* Document:

────────────────────

# 'Allies' fighting for Axis



## plan_D (Jan 24, 2005)

Since this was requested by our friend, Erich, here it is. 

All the information about Allied troops that fought for the Axis. This will mostly get on to W-SS Divisions. Such as the Muslim, Indian, British SS Divisions. Also, a little mention of the Indian and Burmese fighting for the Japanese for liberation from the British Empire.


----------



## evangilder (Jan 25, 2005)

Not so much a Waffen SS story, but one of the interesting aspects of WWII:

Some of the first soldiers captured by the allies on D-Day were Koreans!

────────────────────

* Dataset excerpt:
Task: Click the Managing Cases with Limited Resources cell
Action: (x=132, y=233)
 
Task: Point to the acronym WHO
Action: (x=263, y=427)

────────────────────

* Written instruction 1:
From the thread, extract the text between "# 'Allies' fighting" and "the British Empire.", inclusive.
* Written instruction 2:
According to the thread, why did Indian and Burmese fighters side with the Japanese?
You can leave the lines aside; they play no part here.

* Expected answer 1:
# 'Allies' fighting for Axis



## plan_D (Jan 24, 2005)

Since this was requested by our friend, Erich, here it is. 

All the information about Allied troops that fought for the Axis. This will mostly get on to W-SS Divisions. Such as the Muslim, Indian, British SS Divisions. Also, a little mention of the Indian and Burmese fighting for the Japanese for liberation from the British Empire.

* Expected answer 2:
They fought for the Japanese to win liberation from the British Empire.